TASK REQUIREMENTS:
Reproduce the following data line for line, with no changes.

Data from a dataset
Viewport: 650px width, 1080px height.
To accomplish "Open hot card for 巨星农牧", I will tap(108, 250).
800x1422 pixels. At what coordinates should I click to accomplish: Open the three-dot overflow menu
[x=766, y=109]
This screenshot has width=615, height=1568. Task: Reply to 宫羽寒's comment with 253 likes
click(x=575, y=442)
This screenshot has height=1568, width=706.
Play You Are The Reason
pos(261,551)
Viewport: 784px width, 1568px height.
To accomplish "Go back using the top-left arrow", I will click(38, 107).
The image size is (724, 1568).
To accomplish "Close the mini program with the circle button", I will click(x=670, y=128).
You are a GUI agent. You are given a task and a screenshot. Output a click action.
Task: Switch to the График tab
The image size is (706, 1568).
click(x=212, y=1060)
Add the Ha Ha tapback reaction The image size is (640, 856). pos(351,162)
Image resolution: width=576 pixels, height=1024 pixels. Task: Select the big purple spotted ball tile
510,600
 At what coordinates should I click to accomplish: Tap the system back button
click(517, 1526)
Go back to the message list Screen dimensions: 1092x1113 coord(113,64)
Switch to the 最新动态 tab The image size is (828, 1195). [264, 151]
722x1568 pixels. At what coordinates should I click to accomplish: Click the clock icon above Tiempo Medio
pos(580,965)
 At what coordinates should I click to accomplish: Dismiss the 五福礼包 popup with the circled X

CORRECT OUTPUT:
Viewport: 650px width, 1080px height.
To accomplish "Open hot card for 巨星农牧", I will tap(108, 250).
800x1422 pixels. At what coordinates should I click to accomplish: Open the three-dot overflow menu
[x=766, y=109]
This screenshot has width=615, height=1568. Task: Reply to 宫羽寒's comment with 253 likes
click(x=575, y=442)
This screenshot has height=1568, width=706.
Play You Are The Reason
pos(261,551)
Viewport: 784px width, 1568px height.
To accomplish "Go back using the top-left arrow", I will click(38, 107).
The image size is (724, 1568).
To accomplish "Close the mini program with the circle button", I will click(x=670, y=128).
You are a GUI agent. You are given a task and a screenshot. Output a click action.
Task: Switch to the График tab
The image size is (706, 1568).
click(x=212, y=1060)
Add the Ha Ha tapback reaction The image size is (640, 856). pos(351,162)
Image resolution: width=576 pixels, height=1024 pixels. Task: Select the big purple spotted ball tile
510,600
 At what coordinates should I click to accomplish: Tap the system back button
click(517, 1526)
Go back to the message list Screen dimensions: 1092x1113 coord(113,64)
Switch to the 最新动态 tab The image size is (828, 1195). [264, 151]
722x1568 pixels. At what coordinates should I click to accomplish: Click the clock icon above Tiempo Medio
pos(580,965)
 At what coordinates should I click to accomplish: Dismiss the 五福礼包 popup with the circled X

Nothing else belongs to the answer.